Pour un intellectuel comme Aníbal Joel James Figarola ayant une telle passion pour la souffrance humaine, pour la justice sociale, pour les « pauvres de la terre », pour révéler les mystères de notre propre existentialité comme Cubains ; José Martí signifiait le plus important paradigme de sa riche et fructueuse vie, à un tel point que les principales contributions théoriques dérivées de ses recherches sur l'identité, l'esprit cubain et l'historiographie de Cuba, ont un important composant idéologique de José Martí, spécialement de toute la base conceptuelle éthique et politique de notre héros national, car cette relation éthique et politique dans l’œuvre martiana devient un moment central de sa conception du monde et de l'être humain, insérée à sa cosmovision culturelle universelle avec laquelle il perçoit, pense, recrée et transforme la réalité.

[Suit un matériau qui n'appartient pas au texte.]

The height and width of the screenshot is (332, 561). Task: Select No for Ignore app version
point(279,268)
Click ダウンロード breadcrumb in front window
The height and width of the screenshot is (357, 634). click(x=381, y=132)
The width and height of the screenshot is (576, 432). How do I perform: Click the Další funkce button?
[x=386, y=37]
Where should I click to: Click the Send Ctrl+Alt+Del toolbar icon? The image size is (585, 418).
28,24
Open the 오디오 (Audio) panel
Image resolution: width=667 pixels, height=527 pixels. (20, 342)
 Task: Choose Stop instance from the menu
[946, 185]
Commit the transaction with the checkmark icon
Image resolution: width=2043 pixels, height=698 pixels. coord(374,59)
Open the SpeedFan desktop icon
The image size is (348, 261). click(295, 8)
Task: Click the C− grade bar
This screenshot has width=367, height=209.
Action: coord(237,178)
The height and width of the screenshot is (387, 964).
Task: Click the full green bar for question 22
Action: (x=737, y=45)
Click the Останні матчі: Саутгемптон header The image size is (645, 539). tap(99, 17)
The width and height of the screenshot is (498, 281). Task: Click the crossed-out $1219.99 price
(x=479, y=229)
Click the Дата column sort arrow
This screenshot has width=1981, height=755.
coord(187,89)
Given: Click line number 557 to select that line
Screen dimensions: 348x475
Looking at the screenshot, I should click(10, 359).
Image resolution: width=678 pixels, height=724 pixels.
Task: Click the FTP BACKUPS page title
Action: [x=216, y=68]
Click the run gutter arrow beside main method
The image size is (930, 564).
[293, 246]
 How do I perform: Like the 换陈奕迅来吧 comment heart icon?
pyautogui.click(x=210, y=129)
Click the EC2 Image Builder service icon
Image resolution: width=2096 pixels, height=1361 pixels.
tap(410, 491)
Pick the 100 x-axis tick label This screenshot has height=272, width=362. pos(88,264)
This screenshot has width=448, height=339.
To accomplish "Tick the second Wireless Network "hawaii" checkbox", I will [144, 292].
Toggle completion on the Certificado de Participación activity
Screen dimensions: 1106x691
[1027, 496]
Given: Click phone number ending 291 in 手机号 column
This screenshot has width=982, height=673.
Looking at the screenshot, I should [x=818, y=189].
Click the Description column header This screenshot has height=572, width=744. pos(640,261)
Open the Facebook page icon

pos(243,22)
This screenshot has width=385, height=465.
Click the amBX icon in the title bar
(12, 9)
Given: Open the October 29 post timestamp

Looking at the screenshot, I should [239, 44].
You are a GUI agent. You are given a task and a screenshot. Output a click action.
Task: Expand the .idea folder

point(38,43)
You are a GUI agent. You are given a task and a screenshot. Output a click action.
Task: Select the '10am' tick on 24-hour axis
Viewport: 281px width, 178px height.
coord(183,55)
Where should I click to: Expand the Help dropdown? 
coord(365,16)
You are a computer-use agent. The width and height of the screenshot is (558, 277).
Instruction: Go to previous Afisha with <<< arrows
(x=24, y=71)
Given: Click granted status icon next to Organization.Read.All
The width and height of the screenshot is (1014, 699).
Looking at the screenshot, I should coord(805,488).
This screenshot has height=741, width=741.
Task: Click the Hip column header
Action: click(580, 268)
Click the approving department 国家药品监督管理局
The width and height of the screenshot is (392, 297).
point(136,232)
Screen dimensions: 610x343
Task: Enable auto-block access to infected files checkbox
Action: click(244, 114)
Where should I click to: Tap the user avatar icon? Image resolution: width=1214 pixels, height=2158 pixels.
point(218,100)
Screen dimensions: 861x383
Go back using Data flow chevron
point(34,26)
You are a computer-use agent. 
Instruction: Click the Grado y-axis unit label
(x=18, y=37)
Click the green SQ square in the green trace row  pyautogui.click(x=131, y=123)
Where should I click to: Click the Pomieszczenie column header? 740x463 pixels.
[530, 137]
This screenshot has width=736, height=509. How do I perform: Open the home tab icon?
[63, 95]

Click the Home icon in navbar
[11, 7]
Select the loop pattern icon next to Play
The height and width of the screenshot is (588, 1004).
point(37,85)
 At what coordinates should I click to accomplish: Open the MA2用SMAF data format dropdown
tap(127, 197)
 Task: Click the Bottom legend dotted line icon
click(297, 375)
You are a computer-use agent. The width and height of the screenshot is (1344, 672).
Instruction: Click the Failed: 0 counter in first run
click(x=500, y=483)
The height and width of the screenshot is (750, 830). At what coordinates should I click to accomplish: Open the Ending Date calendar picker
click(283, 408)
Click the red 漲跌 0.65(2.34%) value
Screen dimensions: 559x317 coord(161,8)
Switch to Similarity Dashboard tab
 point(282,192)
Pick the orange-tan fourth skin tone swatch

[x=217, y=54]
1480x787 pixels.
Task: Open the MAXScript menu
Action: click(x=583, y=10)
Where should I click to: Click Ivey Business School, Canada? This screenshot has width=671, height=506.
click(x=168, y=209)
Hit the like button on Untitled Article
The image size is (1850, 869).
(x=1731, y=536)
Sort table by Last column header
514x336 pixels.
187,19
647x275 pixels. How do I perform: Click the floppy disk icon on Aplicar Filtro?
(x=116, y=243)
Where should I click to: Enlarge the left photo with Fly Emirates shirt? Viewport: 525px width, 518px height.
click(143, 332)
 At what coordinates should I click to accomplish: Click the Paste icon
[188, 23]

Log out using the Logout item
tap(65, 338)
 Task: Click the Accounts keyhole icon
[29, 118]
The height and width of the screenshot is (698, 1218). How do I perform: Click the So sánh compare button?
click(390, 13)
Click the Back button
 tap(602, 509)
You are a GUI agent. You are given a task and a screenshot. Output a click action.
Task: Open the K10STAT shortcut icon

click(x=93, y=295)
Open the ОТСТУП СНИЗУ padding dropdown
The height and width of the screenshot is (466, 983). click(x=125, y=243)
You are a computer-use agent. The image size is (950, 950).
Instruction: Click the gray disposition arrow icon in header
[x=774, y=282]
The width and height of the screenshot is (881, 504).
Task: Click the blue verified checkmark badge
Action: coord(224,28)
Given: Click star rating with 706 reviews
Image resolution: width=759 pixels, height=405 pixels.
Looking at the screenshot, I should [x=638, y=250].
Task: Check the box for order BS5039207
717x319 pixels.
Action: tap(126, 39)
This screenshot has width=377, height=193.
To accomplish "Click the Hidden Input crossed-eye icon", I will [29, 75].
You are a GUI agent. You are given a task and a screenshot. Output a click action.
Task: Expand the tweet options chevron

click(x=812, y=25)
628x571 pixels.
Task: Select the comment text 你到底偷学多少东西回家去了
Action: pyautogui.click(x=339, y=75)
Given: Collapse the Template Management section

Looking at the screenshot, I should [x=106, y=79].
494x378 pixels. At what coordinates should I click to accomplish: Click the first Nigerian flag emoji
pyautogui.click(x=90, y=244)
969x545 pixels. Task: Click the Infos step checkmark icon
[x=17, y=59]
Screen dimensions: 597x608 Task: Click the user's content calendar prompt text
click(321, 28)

« Toute personne aspirant que les hommes soient les frères des hommes, trouvera entre nous, les hommes de la Caraïbe, quelqu'un qui l’appuie et qui l’aide, même au détriment de sa propre vie », a déclaré Joel.

Ces dernières années, la Casa del Caribe devient  sa principale scène pour aborder les profondes questions sur le folklore et préserver  le savoir-faire des groupes porteurs de la culture populaire cubaine. Abel Prieto Jiménez, écrivain et ami de James, l’a rappelé ainsi à l'occasion du 28e anniversaire de la Casa del Caribe :

« Il faut se rappeler de Joel lors de l'anniversaire de la Casa. Il l’a fondée et il l’a soutenue avec sa pensée, avec son extraordinaire créativité ; je crois que Joel a été l'un des grands intellectuels de notre pays, une des personnes ayant une pensée sociale la plus originale, une pensée culturelle la plus originale, que j'ai connu.

C’était un homme qui avait une extraordinaire culture en termes d'érudition, de l'accumulation d'informations... une vocation pour faire des choses qui avaient une influence sur les personnes, sur l'environnement des personnes. Je crois que c’est pour cette raison qu’il a dédié autant de temps à cette institution et à ce Festival des Caraïbes.

Je crois qu'il ne se voyait pas comme un intellectuel de laboratoire ; il se voyait comme une personne orientée vers la rue, vers les gens et cela lui a pris beaucoup de temps quant à son travail comme historien, chercheur et créateur de fictions. Mais, en même temps, il a complété ce grand talent avec ses capacités organisationnelles et de gestion.

Je crois que c'est très important, après avoir perdu physiquement Joel, que la Casa ait continué à fonctionner, à travailler dur avec Vergés, le directeur de l'Institution, et le reste des compagnons de l'équipe ».